“This is a signal and it needs to be looked at more carefully."
Statistics into the first patients critically ill with Coronavirus in UK hospitals indicate that some communities are more affected than others.
The Intensive Care National Audit and Research Centre (ICNARC) found that black and Asian people are more likely to be badly affected than white people.
Based on 2,000 patients from 286 intensive care units across England, Wales and Northern Ireland, 35% are from ethnic minority backgrounds, nearly triple the 13% proportion in the UK population as a whole.
Fourteen per cent of those with the most serious cases were Asian and the same proportion were black.
This has led to calls for further research to understand why Coronavirus appears to be having a disproportionate impact on ethnic minorities.
Professor Kamlesh Khunti is from the University of Leicester and the Centre for BME Health. He told the BBC:
“A lot of people have been concerned about this issue based on anecdotal reports and now this data is showing a signal regarding a higher number of black and minority ethnic populations being admitted to intensive care units.”
He stated that while the data is the first step in understanding the issue, more research and analysis is needed.
The study is believed to be the first analysis of its kind anywhere in the world.

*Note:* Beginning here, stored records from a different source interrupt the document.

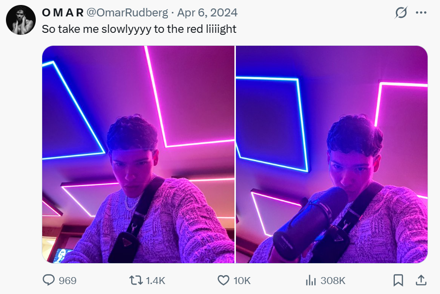Open the "O M A R" display name link
The height and width of the screenshot is (294, 440).
pos(63,12)
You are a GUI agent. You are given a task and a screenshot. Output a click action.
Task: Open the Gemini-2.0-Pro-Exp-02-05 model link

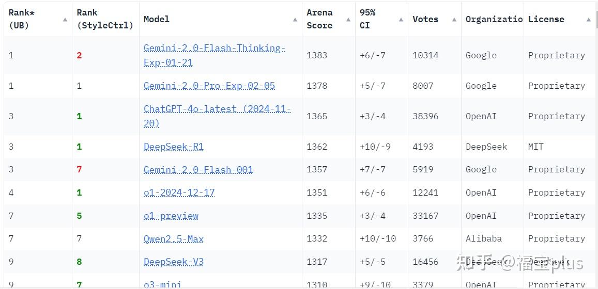[209, 86]
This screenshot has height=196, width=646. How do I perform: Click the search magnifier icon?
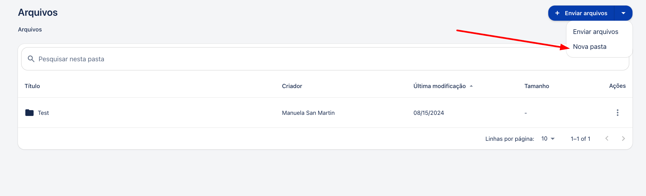(31, 59)
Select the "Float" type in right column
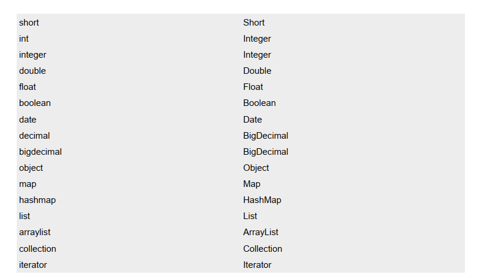Screen dimensions: 481x278 pyautogui.click(x=253, y=87)
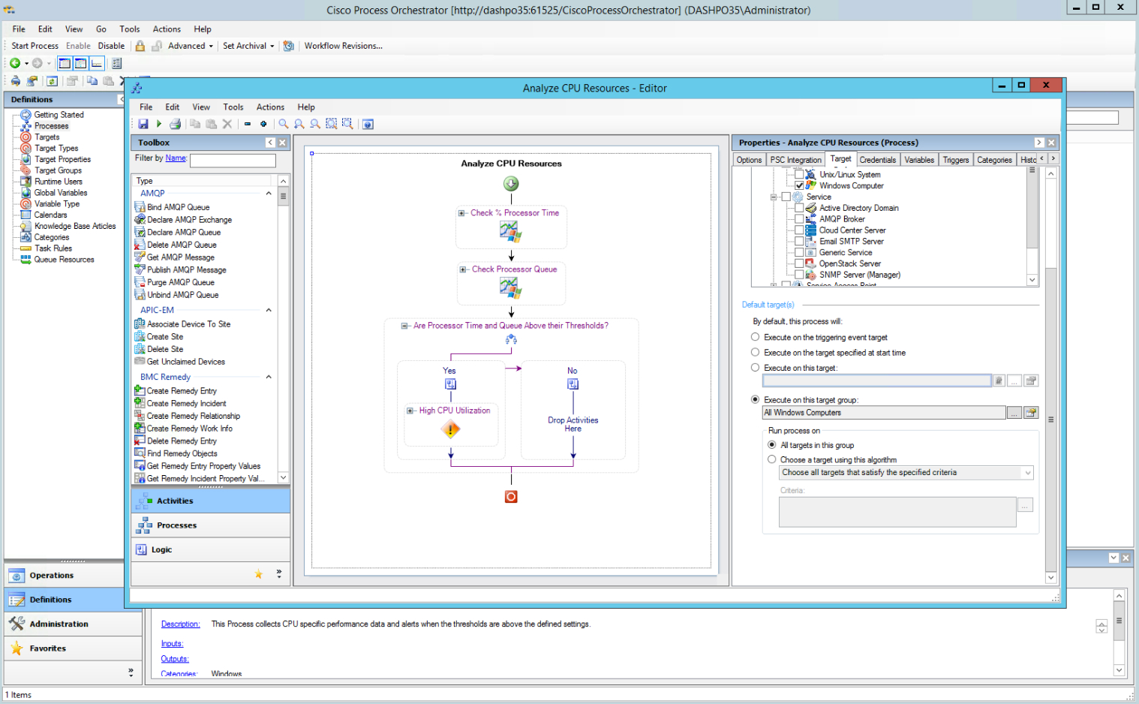
Task: Click the Workflow Revisions button
Action: [343, 46]
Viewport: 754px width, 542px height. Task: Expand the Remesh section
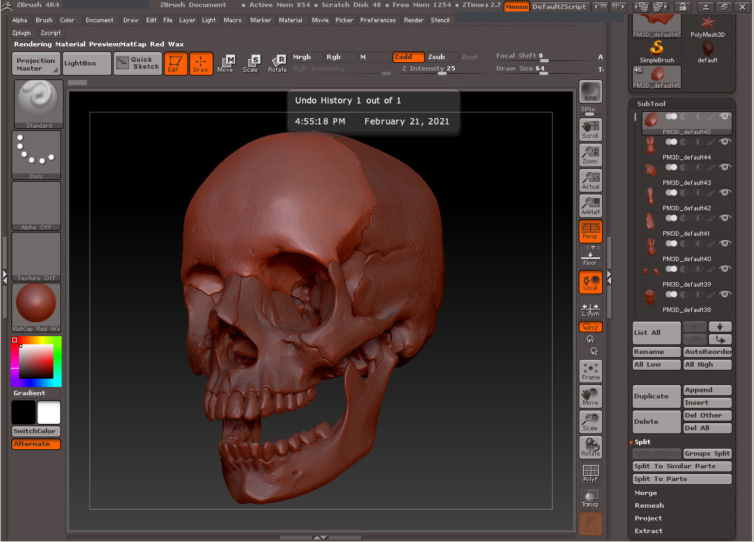pyautogui.click(x=649, y=505)
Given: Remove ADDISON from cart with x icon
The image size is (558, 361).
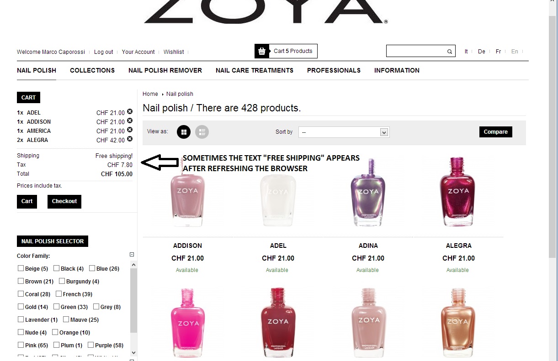Looking at the screenshot, I should click(x=130, y=121).
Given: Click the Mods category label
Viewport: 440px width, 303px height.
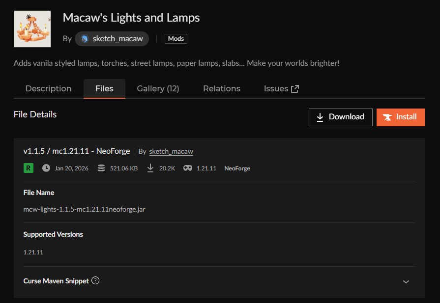Looking at the screenshot, I should click(x=176, y=38).
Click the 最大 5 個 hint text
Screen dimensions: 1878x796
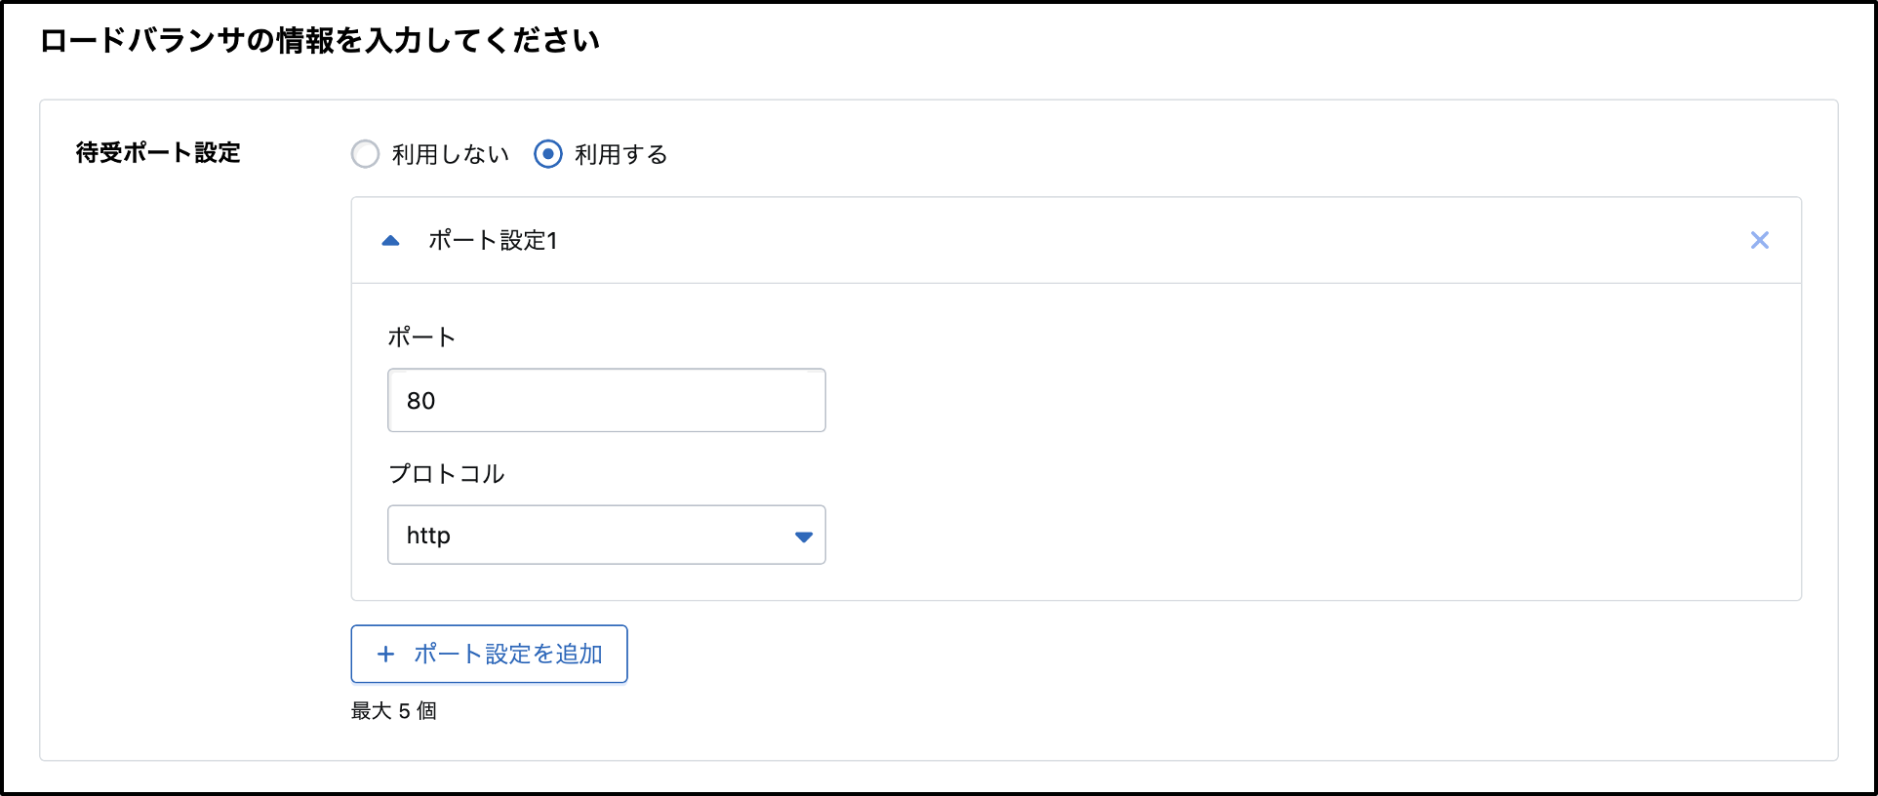tap(393, 711)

The median age of those in a critical condition of all ethnicities was 61 and that almost 75% were men.
The patients most likely to survive in intensive care were aged between 16 and 49, 76% of whom were discharged. The number was 50% for those aged 50 to 69, and 32% for those aged 70 and over.
Professor Khunti explained that there are numerous factors that could be the reason for more ethnic minorities being affected by Coronavirus. He told The Guardian:
“This is a signal and it needs to be looked at more carefully.
“For example, South Asians live in more deprived areas and have more cardiovascular disease and diabetes.”
He went on to say that South Asian people tend to live in larger, multi-generational households and so “social isolation may not be as prevalent”.
Government figures revealed that 30% of UK Bangladeshis are considered to live in overcrowded housing compared to 2% of white British people.
Fifteen per cent of black Africans also live in overcrowded conditions, as well as 16% of Pakistanis.
Professor Khunti said:
“We need to ensure that every individual, including the BAME population, are following social distancing instructions.
“We have anecdotal information that it might not be happening in certain BAME groups.”
Other factors could play a role.
“These include BME populations coming from lower socioeconomic backgrounds, having [public-facing] occupations, different cultural beliefs and behaviours or being at high risk in view of their increased risk of certain diseases such as diabetes and heart disease.”
Professor Khunti also said that ethnic minorities make up a large proportion of jobs considered essential.
This includes NHS staff. One in five NHS workers are from an ethnic minority background, however, the numbers are even higher when we look solely at doctors and nurses.
The worst affected area in the UK is London when taking into account population.
For example, Brent has had 250 cases for every 100,000 people in the borough, which is the highest in the country.
The borough also has the second-highest percentage of ethnic minorities.
Forty per cent of London residents are from ethnic minority backgrounds. More than 25% of transport workers operating tubes and buses are ethnic minorities.
Several doctors and nurses who have died in the UK due to Coronavirus were from immigrant backgrounds.
Dr Ramesh Mehta explained that two Indian doctors have died and at least five are on ventilators.
He said: “The PIO doctors on ventilators will have caught it in the last couple of weeks. At that time there was hardly any equipment available.
“They are all working on the frontline against COVID-19 and so are highly likely to have caught it in the workplace.”
“The government keeps telling us all this equipment is coming but it is not reaching the frontline. Many Indian doctors are contacting us saying they don’t have the right equipment.
“It has been a big mess right from the beginning as we had patients going into hospitals – who did not know they had Coronavirus – and the doctors treating them were not allowed to wear masks.
“Now they do have to wear masks and gloves. Earlier, only those in the ICU were doing it. Even surgical masks should be changed for every patient and there is often not enough stock.”